Take the blocksize limit for example: A lot has been talked about which pool would go for which approach regarding the blocksize. Now let's assume one part of the miners would got for approach "big blocks" and the other would go for "small blocks". This would result in a fork of the blockchain: Bitcoin would essentially be split into two currencies: BigBlockBitcoin and SmallBlockBitcoin.

If I where to buy some Bitcoins after such an event, then I'd expect Bitcoin exchanges to offer me these two coin types. I would be able to buy the coins mined under the rules I like, it would not matter if they where mined by 90% of the miners world-wide, or by 10%.

Eventually one approach would lose traction and the coins value. So isn't it ultimately up to the buyers to decide if a coin is successful or not?

2 Answers 2


Yes. Even more direct: owners of Bitcoins before the fork will suddenly own both types of coins after the fork and can start selling the side they don't want.

However, in general, this is a very messy and damaging way of deciding consensus: in times of uncertainty a lot of people will decide to move to USD to sit out the storm (causing both sides to drop in price). Another fact is that a lot of people do not follow all the day to day drama and will not notice the fork until they're too late. Those people will take the largest losses.

Those things combined make it a further red flag for people considering investing in Bitcoin in the first place: why invest in something that radically changes course every x years through dramatic and damaging civil wars?

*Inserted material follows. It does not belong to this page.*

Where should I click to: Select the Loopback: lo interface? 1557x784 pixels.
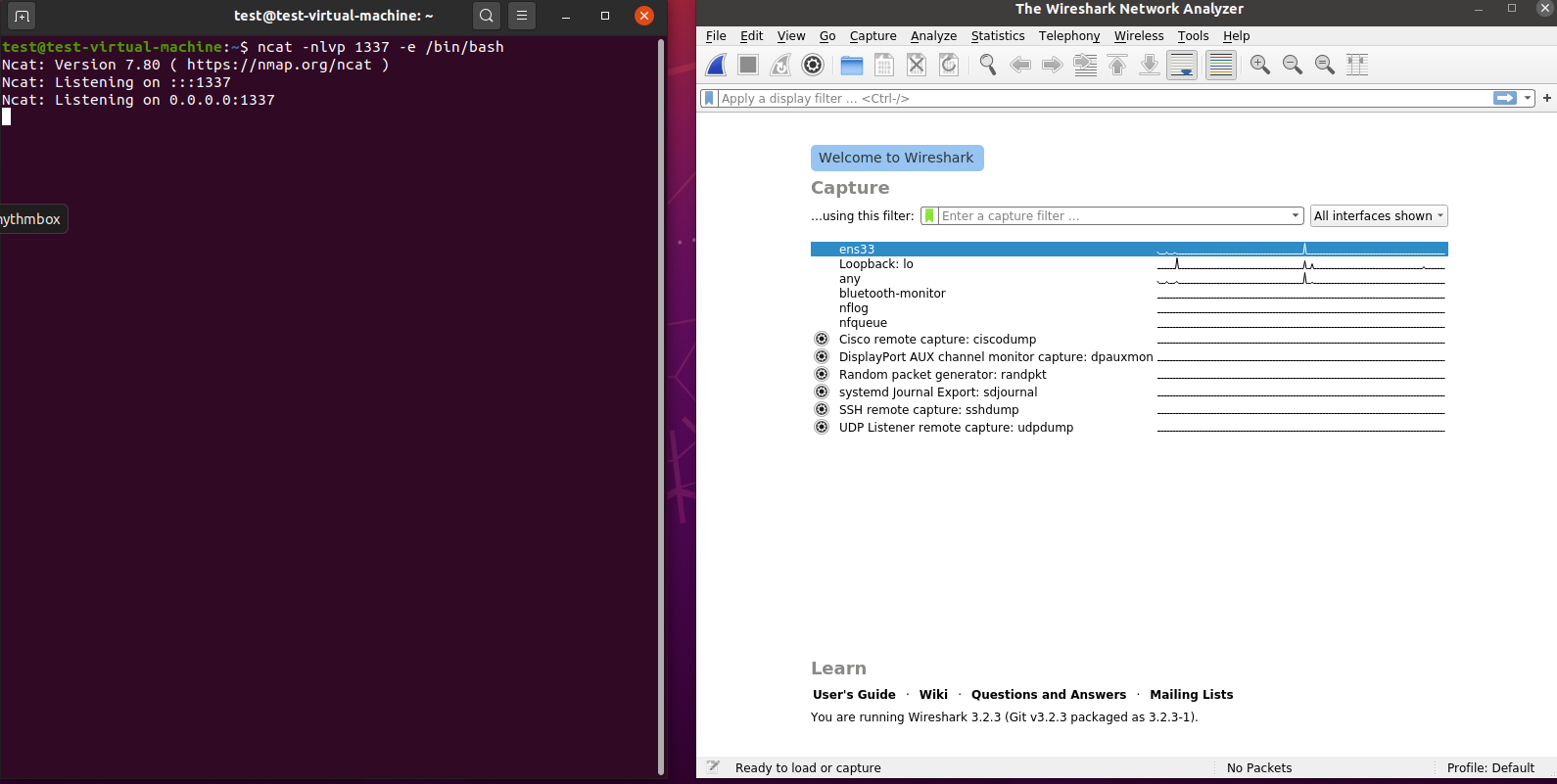click(875, 264)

Where you could be the one losing out if you blink your eyes. A currency needs stability to become trustworthy.

Also: Miners do have to make a choice fairly quickly after a fork, if they mine the wrong side, they will lose a lot of money. And yes users should not want to stay on a 10% mined chain very long: 10% security means that a 51% attack is incredible easy, so that coin would not have enough security to really survive.

All in all it's much better if consensus is reached in a peaceful manner. Luckily the long term goals of both miners and devs are fairly well aligned with the long term goals of users, so those coming to a consensus says a lot. As well as that users (as a group) have a lot of influence over what devs do or don't do (as is the nature of open source), as well as pressure over miners.

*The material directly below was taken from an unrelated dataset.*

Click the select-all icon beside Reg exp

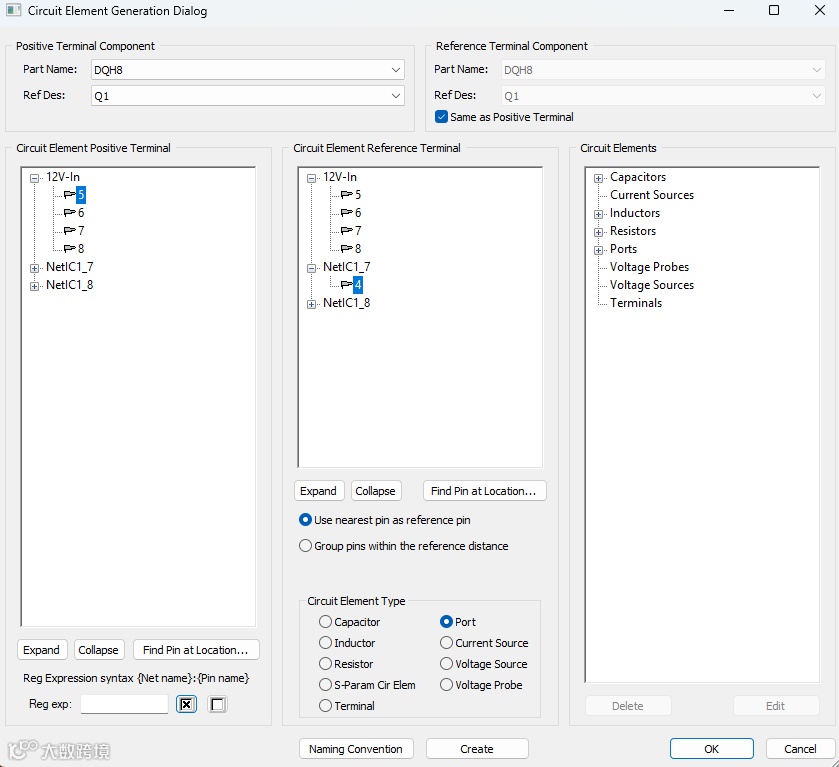pos(186,704)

Miners can decide which forks to mine, but they still have electricity bills to pay. The suppliers of that electricity only accept fiat (for now), so that means miners rely on exchanges in order to stay in business. If a miner's exchange doesn't acknowledge the fork they are mining, then they can't use their revenue to pay their expenses, and will go out of business. Exchanges, however, don't have the final say either. They make their money from the fees paid by the users of the exchange, so they make their money by volume. If they have to choose between forks, they will choose the one with the most customer demand. That demand, in turn, is determined by merchants who accept bitcoin. They, like the exchanges, will choose forks based on customer demand.

So yes, customers have quite a say in the matter, even if indirectly. Bitcoin is an ecosystem, and there is no single decision maker within an ecosystem. If the electric company starts accepting bitcoin directly, the exchanges will be less relevant...unless the electric company needs to pay for coal in fiat. Things can and will change, but ultimately, it's the market as a whole that decides.

The whole thing reminds me of a riddle from A Clash of Kings.